CoT doesn't make LLMs smarter—it turns implicit reasoning into explicit steps. This way you can see where it went wrong, and it's easier to pull it back on track.

12.1 Why Do We Need Step-by-Step Reasoning?

First, a real case:

In early 2024, I was helping an edtech company build a math tutoring Agent. Simple functionality: students input math problems, Agent provides solutions and steps.

Everything worked fine during testing. Simple arithmetic, single-variable equations—high accuracy.

First week after launch, complaints came in. A middle schooler asked: "Xiao Ming has 15 apples. He splits them among 3 friends, how many does each get? Then he buys 8 more, how many does he have now?"

Agent answered: "11."

Wrong. The correct answer is 8 (15 / 3 = 5, each friend gets 5, Xiao Ming keeps 0, 0 + 8 = 8). But the Agent saw "15" and "3", computed 15 - 3 - 1 = 11, completely misunderstanding the question.

This exposed a fundamental LLM problem—it "skips steps," giving answers directly rather than actually reasoning. For multi-step problems, this step-skipping easily leads to errors.

A week later, we added one line to the prompt: "Please solve step by step." Same question, Agent started answering like this:

Step 1: Xiao Ming has 15 apples, splits among 3 friends
Step 2: Each gets 15 ÷ 3 = 5 apples
Step 3: After splitting, Xiao Ming has 15 - 15 = 0 apples left
Step 4: Buys 8 more, now has 0 + 8 = 8 apples
Answer: 8 apples

On our test set, accuracy improved by about 40%. (Note: this is the result from a specific scenario; actual effects vary by task type and model. We recommend testing on your own evaluation set.)

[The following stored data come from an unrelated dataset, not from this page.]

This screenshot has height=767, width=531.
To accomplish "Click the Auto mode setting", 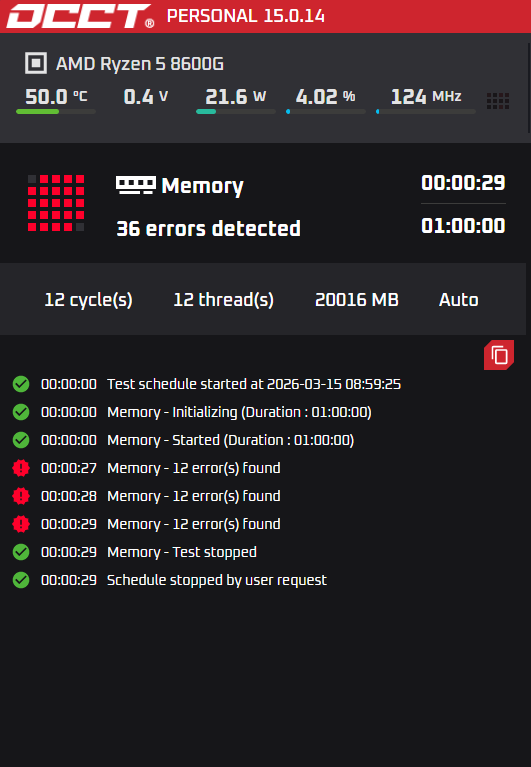I will pos(459,300).

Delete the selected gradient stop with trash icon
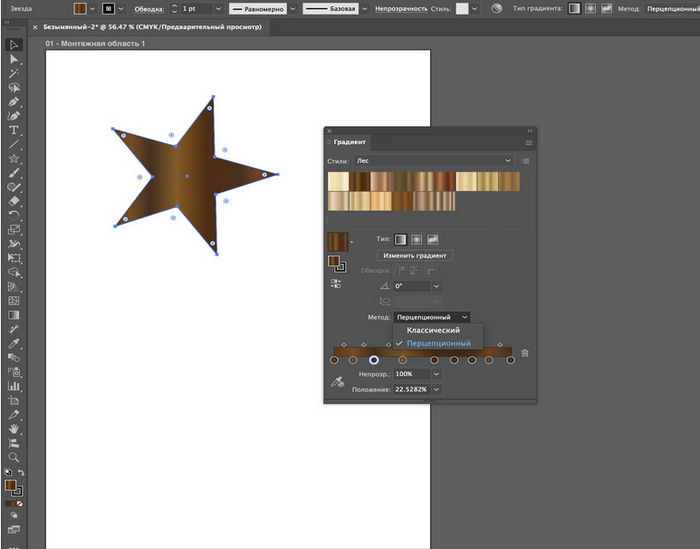[525, 353]
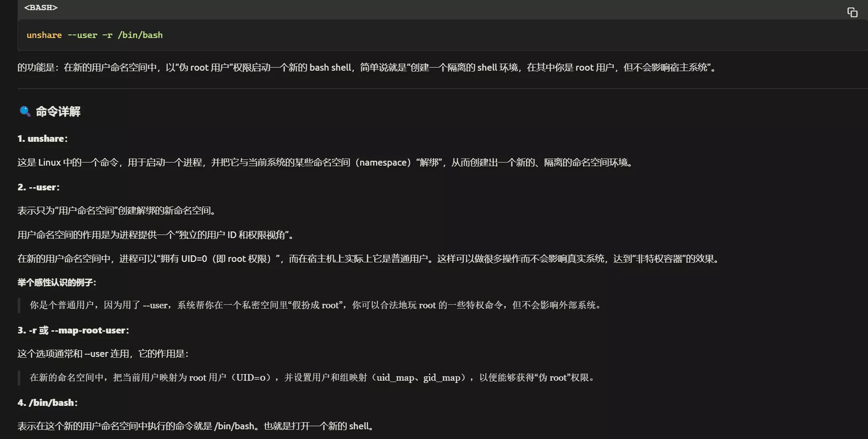Click the /bin/bash path in the code block
This screenshot has width=868, height=439.
click(140, 35)
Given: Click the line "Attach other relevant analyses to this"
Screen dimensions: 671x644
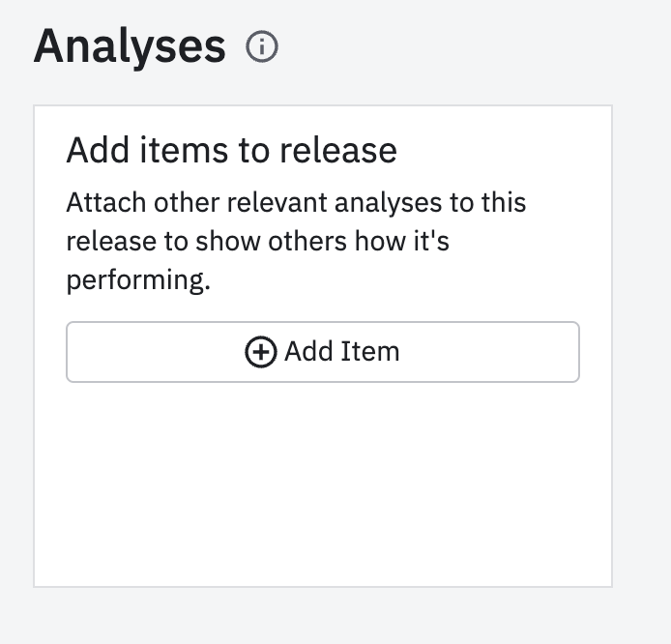Looking at the screenshot, I should click(x=296, y=205).
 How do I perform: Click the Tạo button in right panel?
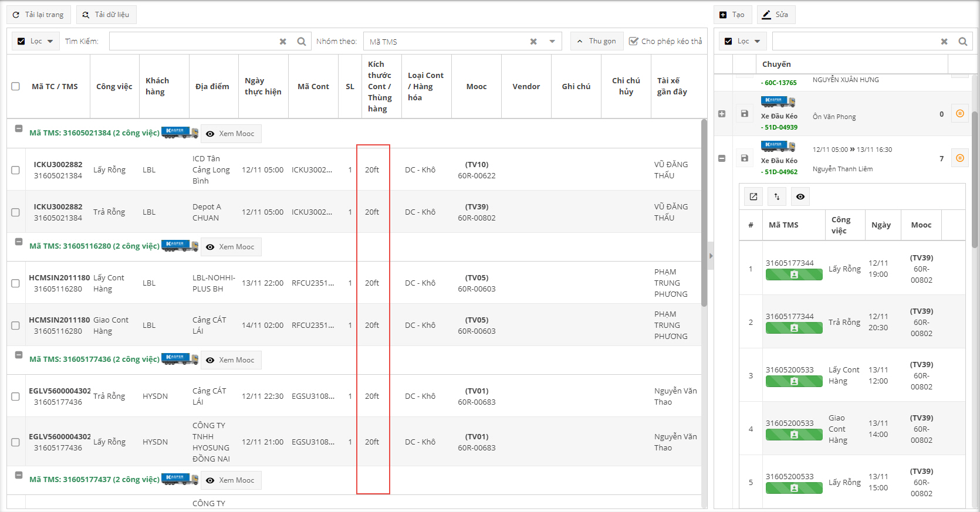pos(732,15)
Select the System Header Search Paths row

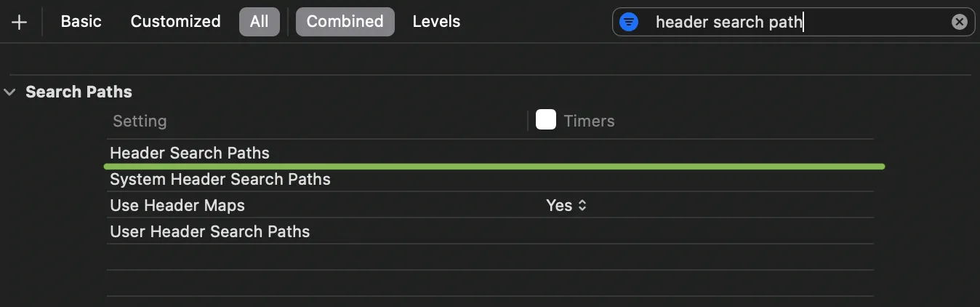pos(220,179)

This is the value of Chain-of-Thought—making LLMs externalize their reasoning process, computing step by step rather than guessing answers by "intuition."

LLM's Default Behavior

LLMs' default behavior is "say it all at once"—you ask one thing, they generate an entire paragraph. They don't stop to think "was what I just said correct," and they don't calculate during generation.

This causes a problem: complex reasoning easily goes wrong.

Task Type	LLM Default Behavior	Problem
Multi-step math	Gives answer directly	Skips steps, calculates wrong
Logical reasoning	Guesses by intuition	Logic chain breaks
Causal analysis	Surface associations	Cause-effect reversed
Code debugging	Lists common causes	Doesn't actually analyze

CoT's Solution

Chain-of-Thought's core idea is simple: Make the LLM think step by step, writing out intermediate steps.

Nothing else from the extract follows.